Without the pictures, print the lines from the one holding "You are a computer-use" through the last line below, both included, exactly as they stand.

--- Records ---

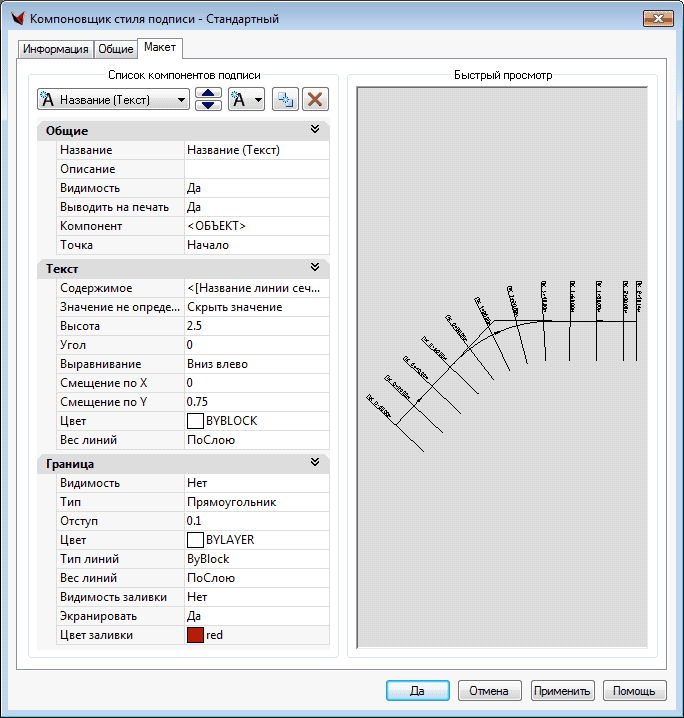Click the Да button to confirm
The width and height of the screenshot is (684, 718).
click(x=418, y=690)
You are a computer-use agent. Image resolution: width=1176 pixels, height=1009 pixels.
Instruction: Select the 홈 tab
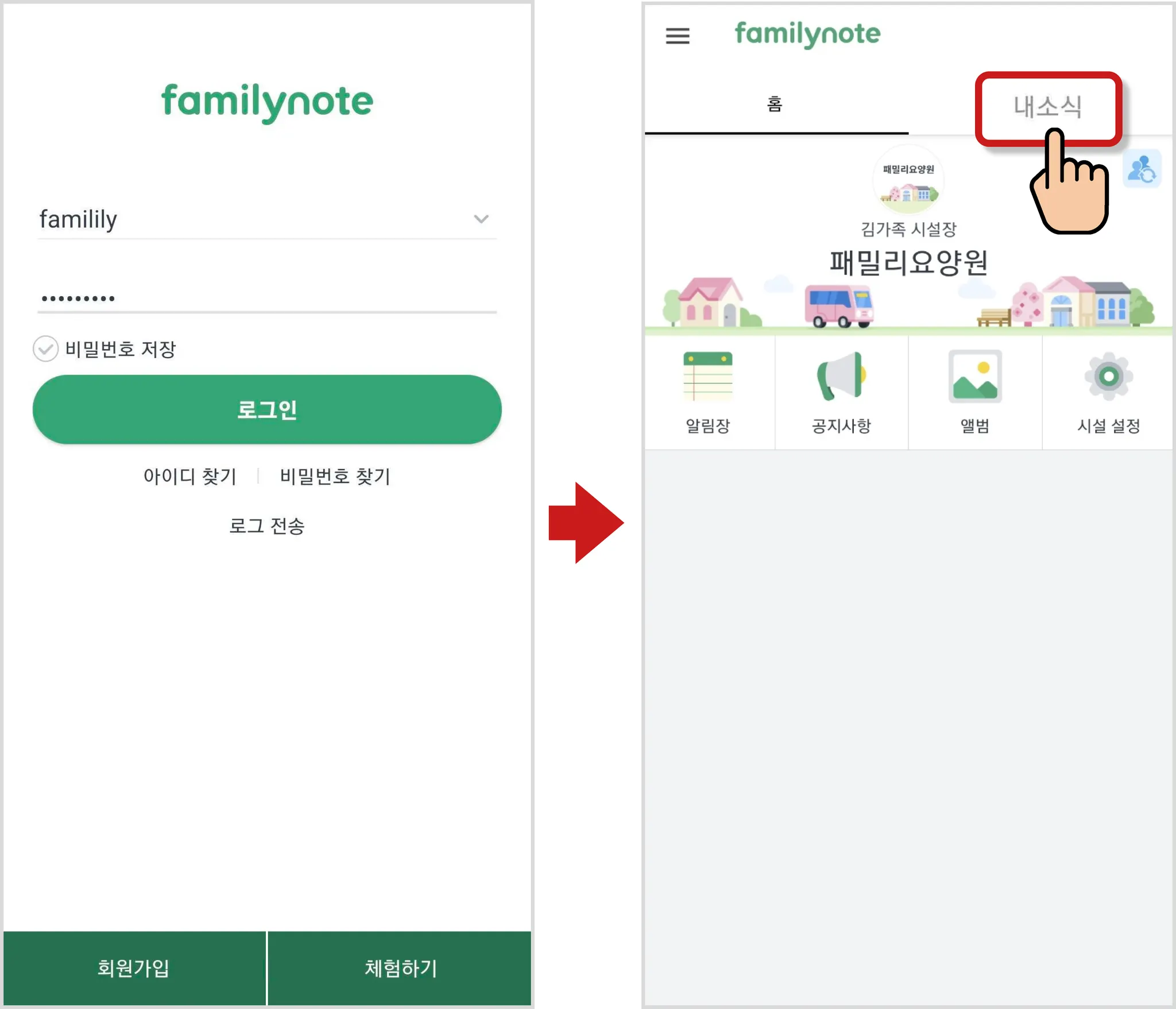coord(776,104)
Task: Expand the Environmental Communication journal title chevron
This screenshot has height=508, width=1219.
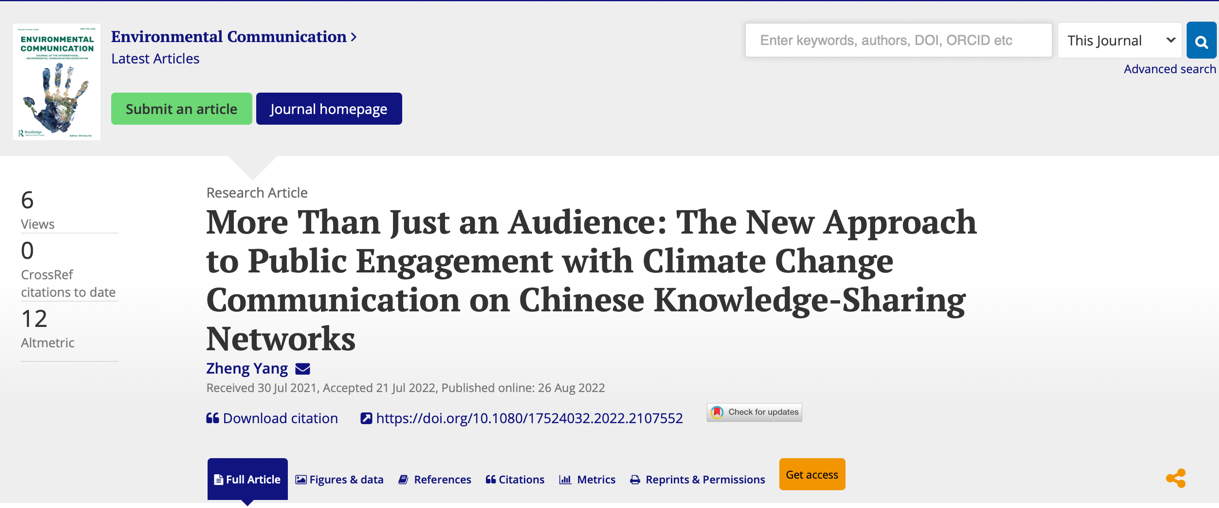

---

_Response below_:
You are a computer-use agent. Image resolution: width=1176 pixels, height=1009 pixels.
Instruction: Select the 홈 tab
coord(776,104)
Task: Expand the Environmental Communication journal title chevron
This screenshot has height=508, width=1219.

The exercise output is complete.